• [The records]
◇ ◇ ◇

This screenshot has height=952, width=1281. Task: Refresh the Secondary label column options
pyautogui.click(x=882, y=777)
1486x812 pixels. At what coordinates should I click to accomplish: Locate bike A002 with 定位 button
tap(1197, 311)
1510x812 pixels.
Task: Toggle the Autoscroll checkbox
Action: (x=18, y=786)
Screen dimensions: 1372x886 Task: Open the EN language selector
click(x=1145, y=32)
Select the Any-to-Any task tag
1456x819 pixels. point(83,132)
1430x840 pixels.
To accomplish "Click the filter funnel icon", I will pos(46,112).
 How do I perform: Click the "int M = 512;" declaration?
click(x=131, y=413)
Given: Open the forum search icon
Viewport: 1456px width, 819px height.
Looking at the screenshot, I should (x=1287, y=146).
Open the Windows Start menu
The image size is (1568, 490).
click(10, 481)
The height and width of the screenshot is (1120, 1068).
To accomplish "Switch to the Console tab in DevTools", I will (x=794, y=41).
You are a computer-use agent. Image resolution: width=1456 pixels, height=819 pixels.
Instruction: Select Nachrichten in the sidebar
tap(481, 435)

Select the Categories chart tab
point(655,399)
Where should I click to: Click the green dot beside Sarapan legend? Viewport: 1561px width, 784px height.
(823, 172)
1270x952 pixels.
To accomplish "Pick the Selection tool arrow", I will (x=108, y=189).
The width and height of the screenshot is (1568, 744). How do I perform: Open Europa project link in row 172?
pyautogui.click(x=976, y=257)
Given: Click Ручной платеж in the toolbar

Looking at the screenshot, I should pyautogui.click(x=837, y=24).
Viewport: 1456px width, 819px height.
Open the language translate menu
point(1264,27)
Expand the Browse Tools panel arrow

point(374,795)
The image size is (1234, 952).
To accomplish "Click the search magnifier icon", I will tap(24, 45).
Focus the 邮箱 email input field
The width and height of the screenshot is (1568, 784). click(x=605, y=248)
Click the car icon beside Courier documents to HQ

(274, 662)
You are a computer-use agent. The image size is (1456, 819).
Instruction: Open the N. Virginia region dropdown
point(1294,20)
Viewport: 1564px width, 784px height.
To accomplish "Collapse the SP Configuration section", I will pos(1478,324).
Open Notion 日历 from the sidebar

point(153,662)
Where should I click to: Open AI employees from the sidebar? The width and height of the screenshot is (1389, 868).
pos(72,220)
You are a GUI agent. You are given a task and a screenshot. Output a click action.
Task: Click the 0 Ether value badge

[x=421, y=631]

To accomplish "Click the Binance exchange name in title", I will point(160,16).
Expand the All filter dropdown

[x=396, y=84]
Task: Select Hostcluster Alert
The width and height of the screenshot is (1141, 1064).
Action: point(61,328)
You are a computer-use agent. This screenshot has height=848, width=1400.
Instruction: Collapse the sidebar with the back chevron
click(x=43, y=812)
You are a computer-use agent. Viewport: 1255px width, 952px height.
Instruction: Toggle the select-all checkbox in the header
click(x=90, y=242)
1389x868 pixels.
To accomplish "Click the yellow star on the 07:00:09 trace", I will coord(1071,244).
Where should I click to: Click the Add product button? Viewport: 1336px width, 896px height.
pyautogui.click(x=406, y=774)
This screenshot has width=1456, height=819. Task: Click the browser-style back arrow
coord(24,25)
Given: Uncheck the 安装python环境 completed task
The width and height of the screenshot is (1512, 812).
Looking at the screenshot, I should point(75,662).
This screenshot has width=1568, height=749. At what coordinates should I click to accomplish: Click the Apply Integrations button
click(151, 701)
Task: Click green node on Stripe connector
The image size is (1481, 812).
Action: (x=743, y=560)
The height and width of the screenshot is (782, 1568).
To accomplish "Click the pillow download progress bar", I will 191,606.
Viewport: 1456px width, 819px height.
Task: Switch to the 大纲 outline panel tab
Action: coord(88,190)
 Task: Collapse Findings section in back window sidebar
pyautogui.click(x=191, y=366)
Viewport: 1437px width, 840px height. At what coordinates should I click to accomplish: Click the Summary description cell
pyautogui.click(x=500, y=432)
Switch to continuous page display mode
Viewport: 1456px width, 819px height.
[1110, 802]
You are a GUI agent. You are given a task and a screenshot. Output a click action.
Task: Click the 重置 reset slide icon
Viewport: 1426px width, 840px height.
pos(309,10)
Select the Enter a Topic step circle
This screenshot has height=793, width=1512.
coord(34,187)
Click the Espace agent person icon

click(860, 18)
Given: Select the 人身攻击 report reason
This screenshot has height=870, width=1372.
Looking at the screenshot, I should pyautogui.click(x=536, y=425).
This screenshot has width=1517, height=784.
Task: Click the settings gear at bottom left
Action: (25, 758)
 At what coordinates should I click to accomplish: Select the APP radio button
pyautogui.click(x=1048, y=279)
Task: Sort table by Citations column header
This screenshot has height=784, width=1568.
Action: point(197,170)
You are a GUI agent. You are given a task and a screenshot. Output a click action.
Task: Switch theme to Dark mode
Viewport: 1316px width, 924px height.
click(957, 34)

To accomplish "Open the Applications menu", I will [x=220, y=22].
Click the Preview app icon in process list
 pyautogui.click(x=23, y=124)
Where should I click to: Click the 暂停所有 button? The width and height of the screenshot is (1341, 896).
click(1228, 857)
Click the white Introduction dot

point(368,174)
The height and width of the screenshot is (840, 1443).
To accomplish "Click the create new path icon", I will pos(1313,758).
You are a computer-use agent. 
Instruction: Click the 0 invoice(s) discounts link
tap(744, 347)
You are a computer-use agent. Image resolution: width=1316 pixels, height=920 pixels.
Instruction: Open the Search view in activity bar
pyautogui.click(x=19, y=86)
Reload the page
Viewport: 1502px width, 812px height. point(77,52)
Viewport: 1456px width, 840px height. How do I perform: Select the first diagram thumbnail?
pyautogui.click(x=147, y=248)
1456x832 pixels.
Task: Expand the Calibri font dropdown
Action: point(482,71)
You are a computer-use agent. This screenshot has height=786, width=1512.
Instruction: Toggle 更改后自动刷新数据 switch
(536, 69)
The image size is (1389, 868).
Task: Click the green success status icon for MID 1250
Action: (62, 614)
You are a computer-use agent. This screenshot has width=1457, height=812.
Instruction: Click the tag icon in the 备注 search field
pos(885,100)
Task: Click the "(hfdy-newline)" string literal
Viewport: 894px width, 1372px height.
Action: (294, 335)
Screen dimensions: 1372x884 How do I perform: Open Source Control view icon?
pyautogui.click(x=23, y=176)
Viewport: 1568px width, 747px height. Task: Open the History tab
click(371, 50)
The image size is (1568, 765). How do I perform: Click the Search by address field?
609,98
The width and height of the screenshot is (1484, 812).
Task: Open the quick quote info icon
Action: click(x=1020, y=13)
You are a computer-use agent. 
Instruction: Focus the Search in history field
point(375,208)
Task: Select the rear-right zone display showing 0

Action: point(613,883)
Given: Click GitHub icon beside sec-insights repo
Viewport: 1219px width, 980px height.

◇ ◇ ◇

• [Exercise instructions] A complete, exact copy of the records is what is needed.

• [Result]
This screenshot has height=952, width=1281. Task: Refresh the Secondary label column options
pyautogui.click(x=882, y=777)
1486x812 pixels. At what coordinates should I click to accomplish: Locate bike A002 with 定位 button
tap(1197, 311)
1510x812 pixels.
Task: Toggle the Autoscroll checkbox
Action: (x=18, y=786)
Screen dimensions: 1372x886 Task: Open the EN language selector
click(x=1145, y=32)
Select the Any-to-Any task tag
1456x819 pixels. point(83,132)
1430x840 pixels.
To accomplish "Click the filter funnel icon", I will pos(46,112).
 How do I perform: Click the "int M = 512;" declaration?
click(x=131, y=413)
Given: Open the forum search icon
Viewport: 1456px width, 819px height.
Looking at the screenshot, I should (x=1287, y=146).
Open the Windows Start menu
The image size is (1568, 490).
click(10, 481)
The height and width of the screenshot is (1120, 1068).
To accomplish "Switch to the Console tab in DevTools", I will (x=794, y=41).
You are a computer-use agent. Image resolution: width=1456 pixels, height=819 pixels.
Instruction: Select Nachrichten in the sidebar
tap(481, 435)

Select the Categories chart tab
point(655,399)
Where should I click to: Click the green dot beside Sarapan legend? Viewport: 1561px width, 784px height.
(823, 172)
1270x952 pixels.
To accomplish "Pick the Selection tool arrow", I will (x=108, y=189).
The width and height of the screenshot is (1568, 744). How do I perform: Open Europa project link in row 172?
pyautogui.click(x=976, y=257)
Given: Click Ручной платеж in the toolbar

Looking at the screenshot, I should pyautogui.click(x=837, y=24).
Viewport: 1456px width, 819px height.
Open the language translate menu
point(1264,27)
Expand the Browse Tools panel arrow

point(374,795)
The image size is (1234, 952).
To accomplish "Click the search magnifier icon", I will tap(24, 45).
Focus the 邮箱 email input field
The width and height of the screenshot is (1568, 784). click(x=605, y=248)
Click the car icon beside Courier documents to HQ

(274, 662)
You are a computer-use agent. The image size is (1456, 819).
Instruction: Open the N. Virginia region dropdown
point(1294,20)
Viewport: 1564px width, 784px height.
To accomplish "Collapse the SP Configuration section", I will pos(1478,324).
Open Notion 日历 from the sidebar

point(153,662)
Where should I click to: Open AI employees from the sidebar? The width and height of the screenshot is (1389, 868).
pos(72,220)
You are a GUI agent. You are given a task and a screenshot. Output a click action.
Task: Click the 0 Ether value badge

[x=421, y=631]

To accomplish "Click the Binance exchange name in title", I will point(160,16).
Expand the All filter dropdown

[x=396, y=84]
Task: Select Hostcluster Alert
The width and height of the screenshot is (1141, 1064).
Action: point(61,328)
You are a computer-use agent. This screenshot has height=848, width=1400.
Instruction: Collapse the sidebar with the back chevron
click(x=43, y=812)
You are a computer-use agent. Viewport: 1255px width, 952px height.
Instruction: Toggle the select-all checkbox in the header
click(x=90, y=242)
1389x868 pixels.
To accomplish "Click the yellow star on the 07:00:09 trace", I will coord(1071,244).
Where should I click to: Click the Add product button? Viewport: 1336px width, 896px height.
pyautogui.click(x=406, y=774)
This screenshot has width=1456, height=819. Task: Click the browser-style back arrow
coord(24,25)
Given: Uncheck the 安装python环境 completed task
The width and height of the screenshot is (1512, 812).
Looking at the screenshot, I should point(75,662).
This screenshot has width=1568, height=749. At what coordinates should I click to accomplish: Click the Apply Integrations button
click(151, 701)
Task: Click green node on Stripe connector
The image size is (1481, 812).
Action: (x=743, y=560)
The height and width of the screenshot is (782, 1568).
To accomplish "Click the pillow download progress bar", I will 191,606.
Viewport: 1456px width, 819px height.
Task: Switch to the 大纲 outline panel tab
Action: coord(88,190)
 Task: Collapse Findings section in back window sidebar
pyautogui.click(x=191, y=366)
Viewport: 1437px width, 840px height. At what coordinates should I click to accomplish: Click the Summary description cell
pyautogui.click(x=500, y=432)
Switch to continuous page display mode
Viewport: 1456px width, 819px height.
[1110, 802]
You are a GUI agent. You are given a task and a screenshot. Output a click action.
Task: Click the 重置 reset slide icon
Viewport: 1426px width, 840px height.
pos(309,10)
Select the Enter a Topic step circle
This screenshot has height=793, width=1512.
coord(34,187)
Click the Espace agent person icon

click(860, 18)
Given: Select the 人身攻击 report reason
This screenshot has height=870, width=1372.
Looking at the screenshot, I should pyautogui.click(x=536, y=425).
This screenshot has width=1517, height=784.
Task: Click the settings gear at bottom left
Action: (25, 758)
 At what coordinates should I click to accomplish: Select the APP radio button
pyautogui.click(x=1048, y=279)
Task: Sort table by Citations column header
This screenshot has height=784, width=1568.
Action: point(197,170)
You are a GUI agent. You are given a task and a screenshot. Output a click action.
Task: Switch theme to Dark mode
Viewport: 1316px width, 924px height.
click(957, 34)

To accomplish "Open the Applications menu", I will [x=220, y=22].
Click the Preview app icon in process list
 pyautogui.click(x=23, y=124)
Where should I click to: Click the 暂停所有 button? The width and height of the screenshot is (1341, 896).
click(1228, 857)
Click the white Introduction dot

point(368,174)
The height and width of the screenshot is (840, 1443).
To accomplish "Click the create new path icon", I will pos(1313,758).
You are a computer-use agent. 
Instruction: Click the 0 invoice(s) discounts link
tap(744, 347)
You are a computer-use agent. Image resolution: width=1316 pixels, height=920 pixels.
Instruction: Open the Search view in activity bar
pyautogui.click(x=19, y=86)
Reload the page
Viewport: 1502px width, 812px height. point(77,52)
Viewport: 1456px width, 840px height. How do I perform: Select the first diagram thumbnail?
pyautogui.click(x=147, y=248)
1456x832 pixels.
Task: Expand the Calibri font dropdown
Action: point(482,71)
You are a computer-use agent. This screenshot has height=786, width=1512.
Instruction: Toggle 更改后自动刷新数据 switch
(536, 69)
The image size is (1389, 868).
Task: Click the green success status icon for MID 1250
Action: (62, 614)
You are a computer-use agent. This screenshot has width=1457, height=812.
Instruction: Click the tag icon in the 备注 search field
pos(885,100)
Task: Click the "(hfdy-newline)" string literal
Viewport: 894px width, 1372px height.
Action: (294, 335)
Screen dimensions: 1372x884 How do I perform: Open Source Control view icon?
pyautogui.click(x=23, y=176)
Viewport: 1568px width, 747px height. Task: Open the History tab
click(371, 50)
The image size is (1568, 765). How do I perform: Click the Search by address field?
609,98
The width and height of the screenshot is (1484, 812).
Task: Open the quick quote info icon
Action: click(x=1020, y=13)
You are a computer-use agent. 
Instruction: Focus the Search in history field
point(375,208)
Task: Select the rear-right zone display showing 0

Action: point(613,883)
Given: Click GitHub icon beside sec-insights repo
Viewport: 1219px width, 980px height.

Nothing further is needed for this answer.